Statistics about reviews
Statistics from the business world show the importance of responding to negative reviews. Consider the finding from the BrightLocal 2018 local consumer review survey:
- 86 percent of respondents read reviews of local businesses
- 57 percent of respondents will only use a business with four or more stars
- 91 percent of respondents aged 18 to 34 trust online reviews as much as personal recommendations
- 89 percent of respondents read businesses' responses to reviews
Law firms can learn valuable lessons from these statistics. Consumers read reviews, take the reviews seriously and pay attention to how a business responds.
Monitoring lawyer reviews
Reviews and comments can be posted on different websites like Google or Yelp. Law firm reviews affect the law firm's online reputation, so the firm should designate someone at the firm, or a third party, to monitor these sites. Many free tools are available to help with this process:
- Google Alerts: Log in to your Google account, go to https://www.google.com/alerts, and add keywords, like your firm name. Google Alerts will send email notifications of new content matching the terms you enter.
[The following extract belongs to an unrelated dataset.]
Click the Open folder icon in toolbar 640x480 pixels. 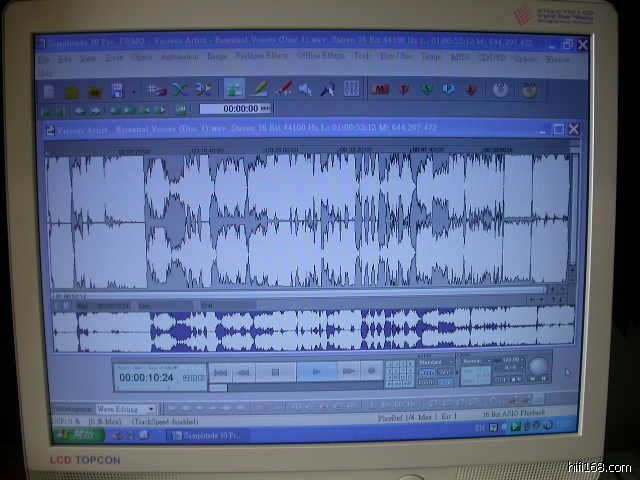[72, 90]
- Perch: Perch is a phone app that monitors Facebook, Twitter, Instagram and Yelp. When someone leaves a review, you get a notification.
- Yelp Biz: This phone app allows you to monitor your firm's listings, receive notifications of reviews, respond to reviews and report inappropriate reviews.
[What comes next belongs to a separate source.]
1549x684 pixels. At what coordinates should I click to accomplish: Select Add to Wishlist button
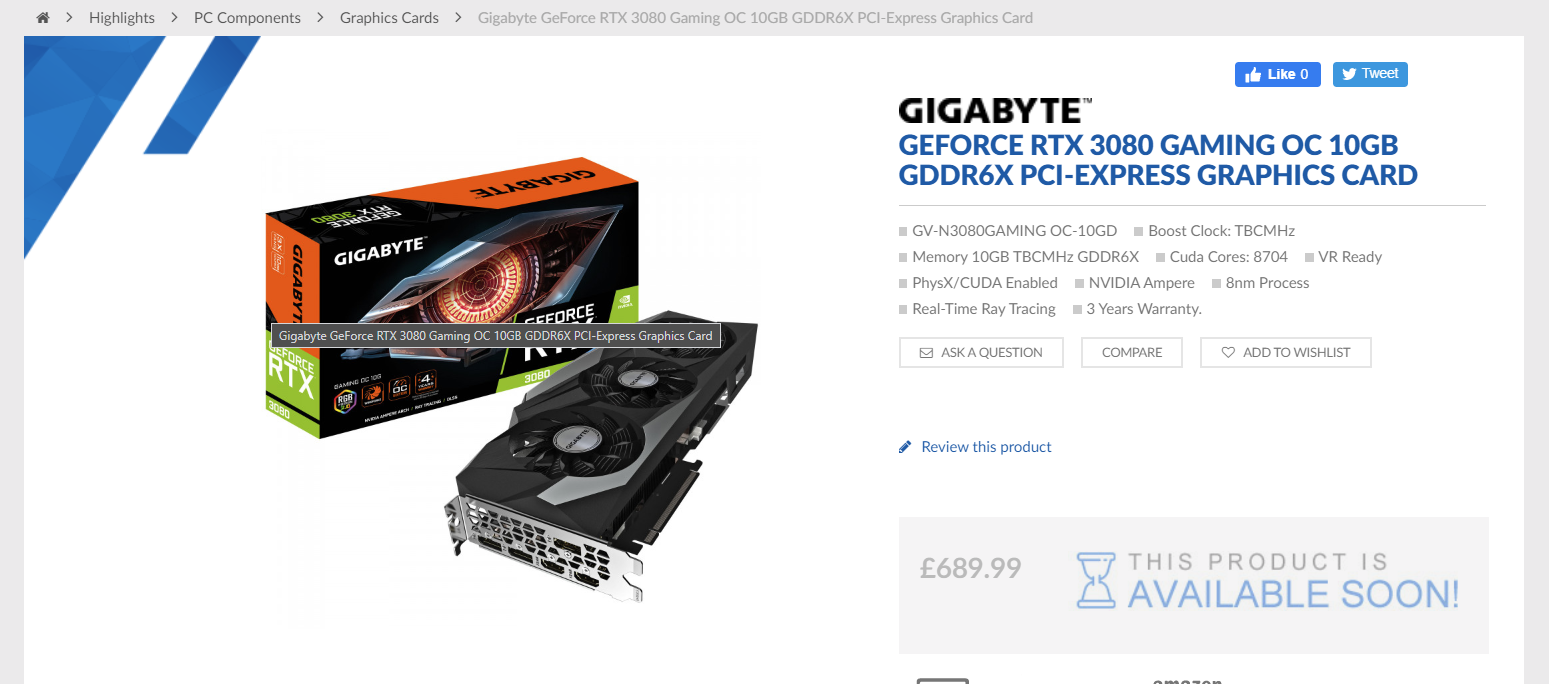click(x=1285, y=353)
- Google My Business: Allows you to respond to reviews on Google.
- JustLegal: Offers a system that gathers reviews from websites via automated SMA and MMS alerts sent to mobile devices. You can respond to the reviews by logging in to an online dashboard.
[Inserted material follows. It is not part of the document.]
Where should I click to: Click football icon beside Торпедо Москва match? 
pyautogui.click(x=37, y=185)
Reaction to a negative review
Lawyers reading a negative review of their law firm, should not react emotionally. A defensive or angry response is likely to exacerbate the problem. You could come across to others who read your response as unapologetic and unsympathetic to the views of others. Evaluate the claim before you respond:
- Try to determine who is the author. It could be a client, but it could also be the opposing party in a case the firm handled. You may not be able to determine who the author is.
- See when the review was written. If the review is recent, few people may have read it.
- Do searches to see how easy it is to find the review.
- Evaluate the reasonableness of the review. Determine if you can solve the reviewer's problem or clear up a misunderstanding.
Response to a negative review
What is a law firm's proper response to a negative review? The answer depends on the particular situation. In general, law firms may respond in one of four ways:
- The best response may be no response. The bad review may be so ridiculous that no one will take it seriously, or the review may have been posted months ago without any adverse consequences to the firm. If you discover the review is having an impact, you can respond at that time.
- You can flag or tag a review as inappropriate or as violating the website's terms of service. The website will send an automatic email to the person who wrote the review stating that the review was flagged and ask them to consider rewriting it or reposting it. The author gets 7 to 14 days to respond. If the author rewrites the review or reposts the original review, then the review process is over. If the time to respond expires, the review will come off the website. The law firm makes a judgment call as to whether the reviewer will take no action or write a worse review or more reviews on other websites.
- Call the reviewer or private message the reviewer. Hear the reviewer out. Apologize if appropriate. The reviewer may agree to edit the review or write another review. You may respond to the review and invite the reviewer to contact you privately. Others will read your response and see your concern and willingness to discuss the matter with the reviewer.
- Respond publicly. If the reviewer is not a client or the review is fraudulent, you can explain the situation. Be professional and think of the impact your response will have on other readers. You can negate the bad review and present yourself as someone others would want to hire.
Respond quickly to negative reviews. You want the reviewers to rewrite the post or write another review before many people read the bad review.
Minimizing the damages of a negative review
One way to minimize the damage from a negative review is to offset the negative review with positive reviews. The more positive reviews a law firm has, the less a negative review will impact the firm's rating and its online reputation. If the firm has a five-star rating and a one-star rating, its rating drops to three stars. If the firm has a one-star rating along with 10 four-star or five-star ratings, the impact on the firm's overall rating is marginal
Encourage satisfied clients to write reviews. Make it easy for them. Email the clients the websites. Potential clients read reviews. One of your satisfied client's reviews may land you a new client.